Le lendemain, après avoir examiné un tombeau du temps des croisés, qui décore une des fontaines du village, et les ruines d’un assez bel édifice fréquentées par les cigognes, nous sommes revenus à Smyrne par le même chemin que la veille, et nous avons fait les mêmes haltes. Cette fois, nous avons eu concert : un soldat du poste voisin, de la tribu des Zeibecks, nous a joué son répertoire sur la mandoline, et, en échange, nous nous sommes mis à chanter tout ce que nous savions de vieilles chansons rococo. Tu sais que j’en ai la mémoire assez ornée : les Turcs les ont trouvées charmantes.

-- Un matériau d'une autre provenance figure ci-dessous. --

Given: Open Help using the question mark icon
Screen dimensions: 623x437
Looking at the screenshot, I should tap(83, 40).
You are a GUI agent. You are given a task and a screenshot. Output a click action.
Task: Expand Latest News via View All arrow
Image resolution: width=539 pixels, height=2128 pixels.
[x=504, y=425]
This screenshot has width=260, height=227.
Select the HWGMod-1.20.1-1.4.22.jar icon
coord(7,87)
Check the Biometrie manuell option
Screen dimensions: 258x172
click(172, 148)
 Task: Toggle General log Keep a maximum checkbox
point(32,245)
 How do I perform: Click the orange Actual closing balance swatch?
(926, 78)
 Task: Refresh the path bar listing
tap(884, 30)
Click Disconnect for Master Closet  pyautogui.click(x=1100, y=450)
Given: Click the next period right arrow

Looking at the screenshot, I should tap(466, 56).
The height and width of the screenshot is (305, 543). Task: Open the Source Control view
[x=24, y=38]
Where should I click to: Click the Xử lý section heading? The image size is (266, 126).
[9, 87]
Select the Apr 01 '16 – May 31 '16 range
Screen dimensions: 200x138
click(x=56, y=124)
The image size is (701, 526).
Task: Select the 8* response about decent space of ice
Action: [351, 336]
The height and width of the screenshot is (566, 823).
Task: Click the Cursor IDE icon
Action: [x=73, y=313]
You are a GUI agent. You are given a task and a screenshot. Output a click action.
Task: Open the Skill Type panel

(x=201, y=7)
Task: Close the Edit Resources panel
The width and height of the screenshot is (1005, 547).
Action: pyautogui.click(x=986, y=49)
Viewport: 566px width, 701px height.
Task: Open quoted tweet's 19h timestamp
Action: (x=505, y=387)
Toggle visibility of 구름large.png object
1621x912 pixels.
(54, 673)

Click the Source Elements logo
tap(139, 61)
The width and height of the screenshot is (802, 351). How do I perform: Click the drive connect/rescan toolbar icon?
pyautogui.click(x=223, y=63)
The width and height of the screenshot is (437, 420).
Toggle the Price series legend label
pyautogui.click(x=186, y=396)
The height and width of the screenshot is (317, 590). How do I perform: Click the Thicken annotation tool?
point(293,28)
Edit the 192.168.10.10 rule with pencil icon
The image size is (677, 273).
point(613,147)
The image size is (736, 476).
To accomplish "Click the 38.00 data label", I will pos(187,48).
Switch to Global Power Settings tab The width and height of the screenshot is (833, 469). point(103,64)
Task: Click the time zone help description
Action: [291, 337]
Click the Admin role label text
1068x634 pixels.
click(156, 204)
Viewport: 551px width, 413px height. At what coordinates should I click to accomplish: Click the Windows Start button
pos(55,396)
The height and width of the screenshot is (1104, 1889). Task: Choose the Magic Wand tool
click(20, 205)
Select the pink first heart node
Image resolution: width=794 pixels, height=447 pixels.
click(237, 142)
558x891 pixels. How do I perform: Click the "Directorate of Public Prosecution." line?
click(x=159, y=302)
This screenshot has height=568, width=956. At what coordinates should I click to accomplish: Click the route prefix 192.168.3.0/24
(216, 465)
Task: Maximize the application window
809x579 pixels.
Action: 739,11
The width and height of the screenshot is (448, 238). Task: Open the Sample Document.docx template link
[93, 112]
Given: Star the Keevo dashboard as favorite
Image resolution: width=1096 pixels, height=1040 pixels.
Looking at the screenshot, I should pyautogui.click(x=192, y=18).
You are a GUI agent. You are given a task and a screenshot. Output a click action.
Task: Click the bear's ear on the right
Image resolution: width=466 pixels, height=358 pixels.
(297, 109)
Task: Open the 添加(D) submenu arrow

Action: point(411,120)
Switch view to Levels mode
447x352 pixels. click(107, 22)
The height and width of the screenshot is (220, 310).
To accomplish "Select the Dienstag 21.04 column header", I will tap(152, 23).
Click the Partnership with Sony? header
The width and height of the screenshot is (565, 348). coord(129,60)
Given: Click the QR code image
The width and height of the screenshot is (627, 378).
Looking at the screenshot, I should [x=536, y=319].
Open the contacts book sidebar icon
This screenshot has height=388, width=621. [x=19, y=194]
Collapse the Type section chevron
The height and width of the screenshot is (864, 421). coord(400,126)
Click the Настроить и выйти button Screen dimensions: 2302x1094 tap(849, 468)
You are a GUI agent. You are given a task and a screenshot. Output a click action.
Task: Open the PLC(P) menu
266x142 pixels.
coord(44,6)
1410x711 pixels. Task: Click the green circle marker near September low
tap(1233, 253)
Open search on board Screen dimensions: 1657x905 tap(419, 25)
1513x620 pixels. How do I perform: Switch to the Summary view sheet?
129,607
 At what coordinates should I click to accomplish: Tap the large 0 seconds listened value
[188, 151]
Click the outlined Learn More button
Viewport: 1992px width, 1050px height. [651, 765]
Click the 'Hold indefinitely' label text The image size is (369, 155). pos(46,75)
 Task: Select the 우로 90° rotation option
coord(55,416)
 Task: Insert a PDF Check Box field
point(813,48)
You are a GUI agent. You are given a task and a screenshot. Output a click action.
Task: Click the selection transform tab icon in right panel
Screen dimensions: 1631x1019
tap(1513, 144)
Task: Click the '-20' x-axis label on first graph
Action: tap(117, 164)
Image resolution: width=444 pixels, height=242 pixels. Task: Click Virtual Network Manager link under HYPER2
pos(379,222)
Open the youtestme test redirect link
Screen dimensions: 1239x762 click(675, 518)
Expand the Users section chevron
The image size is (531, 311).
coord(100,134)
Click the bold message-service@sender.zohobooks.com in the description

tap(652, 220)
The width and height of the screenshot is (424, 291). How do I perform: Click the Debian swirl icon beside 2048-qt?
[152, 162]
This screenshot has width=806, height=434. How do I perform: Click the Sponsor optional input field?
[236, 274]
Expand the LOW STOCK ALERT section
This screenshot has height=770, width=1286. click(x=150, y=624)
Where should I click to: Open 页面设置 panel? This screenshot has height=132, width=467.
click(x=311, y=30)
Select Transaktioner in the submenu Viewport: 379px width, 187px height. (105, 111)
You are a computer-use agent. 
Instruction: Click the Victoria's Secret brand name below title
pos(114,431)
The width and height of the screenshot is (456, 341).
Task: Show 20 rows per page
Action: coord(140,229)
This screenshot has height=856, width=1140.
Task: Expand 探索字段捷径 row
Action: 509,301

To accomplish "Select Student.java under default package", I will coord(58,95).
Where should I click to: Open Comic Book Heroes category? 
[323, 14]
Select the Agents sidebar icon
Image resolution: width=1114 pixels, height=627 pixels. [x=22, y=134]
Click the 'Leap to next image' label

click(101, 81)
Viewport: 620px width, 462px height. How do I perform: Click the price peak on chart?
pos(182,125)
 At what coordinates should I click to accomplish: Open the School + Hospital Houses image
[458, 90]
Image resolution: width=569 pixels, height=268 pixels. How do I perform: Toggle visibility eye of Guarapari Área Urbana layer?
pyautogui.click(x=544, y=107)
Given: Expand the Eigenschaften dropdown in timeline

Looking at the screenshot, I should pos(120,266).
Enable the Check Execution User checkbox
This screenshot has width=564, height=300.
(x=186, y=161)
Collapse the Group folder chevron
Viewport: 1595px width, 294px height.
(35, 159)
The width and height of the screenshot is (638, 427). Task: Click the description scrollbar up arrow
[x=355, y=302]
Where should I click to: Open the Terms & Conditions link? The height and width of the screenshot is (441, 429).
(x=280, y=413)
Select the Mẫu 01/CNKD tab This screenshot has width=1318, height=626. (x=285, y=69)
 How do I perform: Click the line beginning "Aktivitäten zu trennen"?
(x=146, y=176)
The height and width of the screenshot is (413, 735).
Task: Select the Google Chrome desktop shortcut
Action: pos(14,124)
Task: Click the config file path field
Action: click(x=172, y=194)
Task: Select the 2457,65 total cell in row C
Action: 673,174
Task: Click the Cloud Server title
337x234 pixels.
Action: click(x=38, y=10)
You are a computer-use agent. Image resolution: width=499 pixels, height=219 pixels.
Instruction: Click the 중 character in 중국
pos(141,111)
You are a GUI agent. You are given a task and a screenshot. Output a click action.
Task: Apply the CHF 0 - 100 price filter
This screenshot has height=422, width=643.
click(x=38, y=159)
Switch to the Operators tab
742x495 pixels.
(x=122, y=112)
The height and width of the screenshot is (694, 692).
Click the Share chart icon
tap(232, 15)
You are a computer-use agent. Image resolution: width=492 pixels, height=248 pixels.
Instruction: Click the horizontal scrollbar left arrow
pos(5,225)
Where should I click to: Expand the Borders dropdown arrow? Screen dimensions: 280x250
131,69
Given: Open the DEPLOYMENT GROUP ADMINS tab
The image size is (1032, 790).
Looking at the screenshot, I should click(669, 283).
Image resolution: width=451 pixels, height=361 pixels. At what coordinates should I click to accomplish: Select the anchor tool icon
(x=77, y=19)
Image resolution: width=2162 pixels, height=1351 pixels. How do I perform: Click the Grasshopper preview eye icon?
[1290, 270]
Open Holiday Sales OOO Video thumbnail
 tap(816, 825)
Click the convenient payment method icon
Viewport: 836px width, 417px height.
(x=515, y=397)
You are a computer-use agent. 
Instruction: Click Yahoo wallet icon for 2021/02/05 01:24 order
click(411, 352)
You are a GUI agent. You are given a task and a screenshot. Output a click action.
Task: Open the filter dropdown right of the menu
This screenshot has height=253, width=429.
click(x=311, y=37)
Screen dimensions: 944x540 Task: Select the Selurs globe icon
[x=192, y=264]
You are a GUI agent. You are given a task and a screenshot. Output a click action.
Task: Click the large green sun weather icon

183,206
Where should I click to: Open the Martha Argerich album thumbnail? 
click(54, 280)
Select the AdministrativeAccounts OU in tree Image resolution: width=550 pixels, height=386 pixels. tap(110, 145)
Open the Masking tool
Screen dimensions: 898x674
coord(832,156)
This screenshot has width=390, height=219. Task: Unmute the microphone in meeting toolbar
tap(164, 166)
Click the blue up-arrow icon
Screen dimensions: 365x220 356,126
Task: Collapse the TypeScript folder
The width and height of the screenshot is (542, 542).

Un autre jour, monté sur un âne et accompagné d’un de nos domestiques et d’un enfant qui chassait ma monture devant lui, je suis allé au village de Coucoudja, à peu de distance de la ville, vers le sud-est. On découvre de là les montagnes, le golfe, et Bournaba, sous un aspect différent de ceux que je connaissais déjà. Chemin faisant, je m’étais arrêté aux bains de Diane, belle source d’eau tiède qui formerait encore un bassin digne de recevoir une déesse, si on dégageait les abords des roseaux qui les obstruent pour laisser voir au-delà des jardins plantés d’orangers. Un fût mutilé de colonne est le seul vestige de l’ancienne splendeur de ces bains, réduits aujourd’hui à une petite cabane en bois, que notre consul y a fait établir pour son usage.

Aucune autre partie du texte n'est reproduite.